Starting in January, Facebook will also integrate another type of ad, “sponsored stories” — posts and activities that businesses have paid Facebook to feature – into your Timeline. They will look like updates from friends as a friend’s profile photo will be displayed besides content they have “liked.” Facebook has described Timeline as a great innovation that makes it possible to present your entire history back to the day you were born; all Facebook profiles will be converted to the new format by the end of this year.
What most users don’t know is that the new features being introduced are all centered around increasing the value of Facebook to advertisers, to the point where Facebook representatives have been selling the idea that Timeline is actually about re-conceptualizing users around their consumer preferences, or as they put it, “brands are now an essential part of people’s identities.”
The name itself is cleverly designed to conceal the fact that your profile no longer arranges information chronologically. Yes, things are laid out by year and by month. But, when it comes to what’s displayed to your social circle at any given time, other metrics, including direct payments to Facebook itself, will now influence the ranking and placement of stories. This payola will be a crucial part of the graph rank, the new metric for placement that the social network uses to determine what appears on your profile.
The information on your profile will be arranged, BetaBeat suggests, according to an algorithm based on, among other factors, how much businesses pay Facebook.
The Atlantic Wire contacted Facebook about BetaBeat’s post and was told that, but of course, Facebook “isn’t trying to hide anything.” Facebook has tended to be weak about keeping users informed about what all that personal information — all those photos people spend hours tagging and arranging in albums, all the pages you “like” and the bands and movies and information you input on your profile page — is used for. The earlier noted webpage about how Facebook makes its money is an attempt to remedy this, though the webpage‘s explanations are carefully framed so as to suggest that Facebook’s innovative integration of ads into your profile is an improvement over more traditional ads, all while keeping Facebook “free.”

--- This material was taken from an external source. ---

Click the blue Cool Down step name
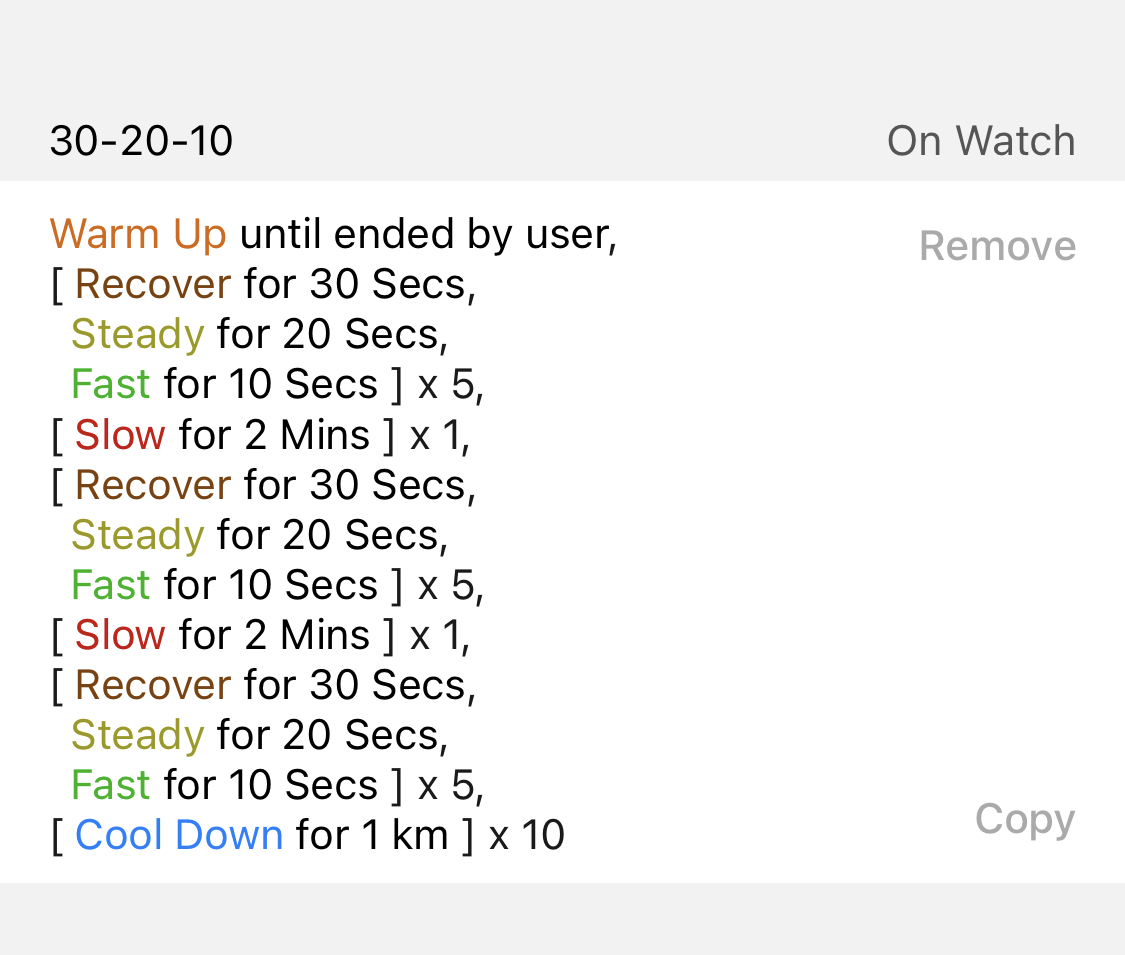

Facebook has devised a brave new world of user-based advertising that is “more relevant but potentially more invasive,” as The Atlantic Wire notes. You can’t avoid the ads on Facebook. Based on the number (800 million) of profiles that exist on Facebook, most users do not seem to mind that a large company is mining the personal information they post to generate ads to show said users. Again, ads are everywhere and if you are shown ads about things you’re interested in, so much the better — but who, ultimately, for?